Neruda was born Neftalí Ricardo Reyes y Basualto in 1904 in Parral, central Chile. His father was a railroad worker, his mother a primary school teacher. The first heartbreak of his life was that he never knew his mother, who died less than two months after he was born. As he wrote in "The Birth":
And that's where I'm from, that
Parral of the trembling earth,
a land laden with grapes
which came to life
out of my dead mother.
(tr. Alastair Reid)
All his life, Neruda linked womanhood to the regeneration of earth and the cyclical processes of nature. It was one of his most emotionally motivated, earnestly held associations.
The family moved to the frontier town of Temuco in southern Chile, where Neruda was raised in a land of powerful solitude, luxuriant nature and endless rain. "My father is buried in one of the rainiest cemeteries in the world," he wrote sadly. He adored his stepmother, whom he called la mamadre (the more-mother), and when he was 14 wrote his first lyric for her. "And it was at that age," he wrote later, "poetry arrived in search of me." As a teenager, he took the pseudonym "Pablo Neruda" to conceal the publication of his first poems from his disapproving father, and later adopted the name legally. But he quickly found approval elsewhere. He brought his work to the new principal of the local girls' school, the famed poet Gabriela Mistral, who told him: "I was sick, but I began to read your poems and I've gotten better, because I am sure that here there is indeed a true poet."
Neruda's professional life began early. He moved to the capital city of Santiago and published his first collection, Book of Twilight, in 1923. He followed it a year later with the astounding Twenty Love Poems and a Song of Despair, which instantly catapulted him to fame and is still loved throughout Latin America. It is the first poetry in Spanish that unabashedly celebrates erotic love in sensuous, earthly terms. "Love poems were breaking out all over my body," he later recalled.

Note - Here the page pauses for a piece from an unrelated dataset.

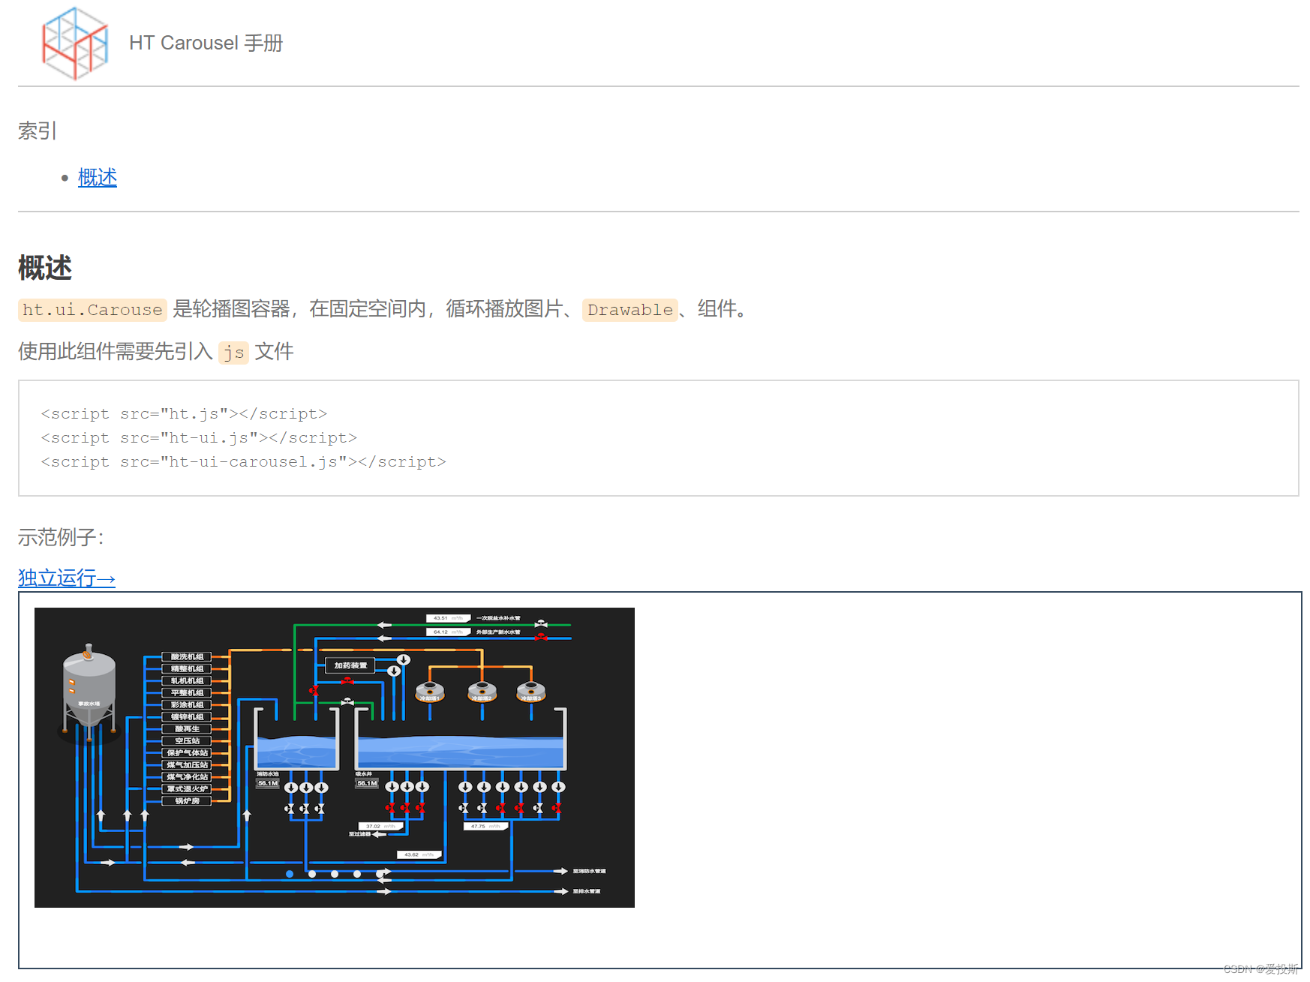Click the flow arrow on 一次脱盐水补水管 pipe
1310x982 pixels.
coord(383,623)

I read these poems in W.S. Merwin's stimulating translation when I was 19 and immediately recognized the adolescent lover, at once a child and an adult, being schooled in the art of longing and obsession. "Tonight I can write the saddest lines," he declared in the 20th love poem. "I no longer love her, that's certain, but maybe I love her./ Love is so short, forgetting is so long." I still think of the first poem in this collection as an initiation, an introductory text to the poetry of desire:
Body of a woman, white hills, white thighs,
you look like a world, lying in surrender.